AIM OF THE TASK: Reproduce the records below word for word.

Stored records
==*==

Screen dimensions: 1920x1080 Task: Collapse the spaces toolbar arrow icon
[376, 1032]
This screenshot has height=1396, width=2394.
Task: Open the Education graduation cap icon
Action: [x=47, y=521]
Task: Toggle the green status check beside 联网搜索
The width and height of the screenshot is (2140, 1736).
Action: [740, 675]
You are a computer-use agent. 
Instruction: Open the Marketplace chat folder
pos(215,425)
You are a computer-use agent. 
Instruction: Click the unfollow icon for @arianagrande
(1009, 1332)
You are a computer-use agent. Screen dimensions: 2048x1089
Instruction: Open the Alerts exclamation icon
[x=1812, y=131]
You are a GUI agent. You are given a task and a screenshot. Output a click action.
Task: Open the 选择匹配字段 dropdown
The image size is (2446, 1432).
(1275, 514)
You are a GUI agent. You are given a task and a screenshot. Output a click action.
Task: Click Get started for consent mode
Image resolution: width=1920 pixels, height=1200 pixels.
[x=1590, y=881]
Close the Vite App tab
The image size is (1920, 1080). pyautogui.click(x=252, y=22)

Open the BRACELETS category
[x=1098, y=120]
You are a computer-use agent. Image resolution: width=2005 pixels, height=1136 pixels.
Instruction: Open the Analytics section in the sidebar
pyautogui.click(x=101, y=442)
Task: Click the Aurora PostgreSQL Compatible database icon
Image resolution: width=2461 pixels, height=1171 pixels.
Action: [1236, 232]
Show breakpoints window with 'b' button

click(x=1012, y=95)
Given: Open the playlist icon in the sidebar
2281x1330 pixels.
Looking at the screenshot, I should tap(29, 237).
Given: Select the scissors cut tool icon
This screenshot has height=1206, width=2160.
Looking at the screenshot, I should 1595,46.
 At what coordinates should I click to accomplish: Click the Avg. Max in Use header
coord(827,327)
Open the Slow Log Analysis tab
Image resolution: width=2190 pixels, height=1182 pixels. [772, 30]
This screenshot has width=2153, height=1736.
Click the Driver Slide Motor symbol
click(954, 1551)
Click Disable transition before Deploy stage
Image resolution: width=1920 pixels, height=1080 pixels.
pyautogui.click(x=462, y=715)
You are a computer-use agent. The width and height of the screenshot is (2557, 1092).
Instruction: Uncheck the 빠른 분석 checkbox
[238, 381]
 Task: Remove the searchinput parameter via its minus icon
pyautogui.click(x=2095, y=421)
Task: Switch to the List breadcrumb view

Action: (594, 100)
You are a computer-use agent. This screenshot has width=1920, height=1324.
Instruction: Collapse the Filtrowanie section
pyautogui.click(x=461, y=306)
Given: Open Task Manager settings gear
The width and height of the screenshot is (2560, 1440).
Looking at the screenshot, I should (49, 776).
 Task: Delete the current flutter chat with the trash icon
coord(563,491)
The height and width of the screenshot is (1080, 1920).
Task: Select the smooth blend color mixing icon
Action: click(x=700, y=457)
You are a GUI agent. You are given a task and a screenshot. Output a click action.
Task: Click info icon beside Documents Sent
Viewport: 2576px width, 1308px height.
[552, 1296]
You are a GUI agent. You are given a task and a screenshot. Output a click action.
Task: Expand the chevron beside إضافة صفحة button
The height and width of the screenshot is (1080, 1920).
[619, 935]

==*==

TASK SOLUTION:
Screen dimensions: 1920x1080 Task: Collapse the spaces toolbar arrow icon
[376, 1032]
This screenshot has height=1396, width=2394.
Task: Open the Education graduation cap icon
Action: [x=47, y=521]
Task: Toggle the green status check beside 联网搜索
The width and height of the screenshot is (2140, 1736).
Action: [740, 675]
You are a computer-use agent. 
Instruction: Open the Marketplace chat folder
pos(215,425)
You are a computer-use agent. 
Instruction: Click the unfollow icon for @arianagrande
(1009, 1332)
You are a computer-use agent. Screen dimensions: 2048x1089
Instruction: Open the Alerts exclamation icon
[x=1812, y=131]
You are a GUI agent. You are given a task and a screenshot. Output a click action.
Task: Open the 选择匹配字段 dropdown
The image size is (2446, 1432).
(1275, 514)
You are a GUI agent. You are given a task and a screenshot. Output a click action.
Task: Click Get started for consent mode
Image resolution: width=1920 pixels, height=1200 pixels.
[x=1590, y=881]
Close the Vite App tab
The image size is (1920, 1080). pyautogui.click(x=252, y=22)

Open the BRACELETS category
[x=1098, y=120]
You are a computer-use agent. Image resolution: width=2005 pixels, height=1136 pixels.
Instruction: Open the Analytics section in the sidebar
pyautogui.click(x=101, y=442)
Task: Click the Aurora PostgreSQL Compatible database icon
Image resolution: width=2461 pixels, height=1171 pixels.
Action: [1236, 232]
Show breakpoints window with 'b' button

click(x=1012, y=95)
Given: Open the playlist icon in the sidebar
2281x1330 pixels.
Looking at the screenshot, I should tap(29, 237).
Given: Select the scissors cut tool icon
This screenshot has height=1206, width=2160.
Looking at the screenshot, I should 1595,46.
 At what coordinates should I click to accomplish: Click the Avg. Max in Use header
coord(827,327)
Open the Slow Log Analysis tab
Image resolution: width=2190 pixels, height=1182 pixels. [772, 30]
This screenshot has width=2153, height=1736.
Click the Driver Slide Motor symbol
click(954, 1551)
Click Disable transition before Deploy stage
Image resolution: width=1920 pixels, height=1080 pixels.
pyautogui.click(x=462, y=715)
You are a computer-use agent. The width and height of the screenshot is (2557, 1092).
Instruction: Uncheck the 빠른 분석 checkbox
[238, 381]
 Task: Remove the searchinput parameter via its minus icon
pyautogui.click(x=2095, y=421)
Task: Switch to the List breadcrumb view

Action: (594, 100)
You are a computer-use agent. This screenshot has width=1920, height=1324.
Instruction: Collapse the Filtrowanie section
pyautogui.click(x=461, y=306)
Given: Open Task Manager settings gear
The width and height of the screenshot is (2560, 1440).
Looking at the screenshot, I should (49, 776).
 Task: Delete the current flutter chat with the trash icon
coord(563,491)
The height and width of the screenshot is (1080, 1920).
Task: Select the smooth blend color mixing icon
Action: click(x=700, y=457)
You are a GUI agent. You are given a task and a screenshot. Output a click action.
Task: Click info icon beside Documents Sent
Viewport: 2576px width, 1308px height.
[552, 1296]
You are a GUI agent. You are given a task and a screenshot. Output a click action.
Task: Expand the chevron beside إضافة صفحة button
The height and width of the screenshot is (1080, 1920).
[619, 935]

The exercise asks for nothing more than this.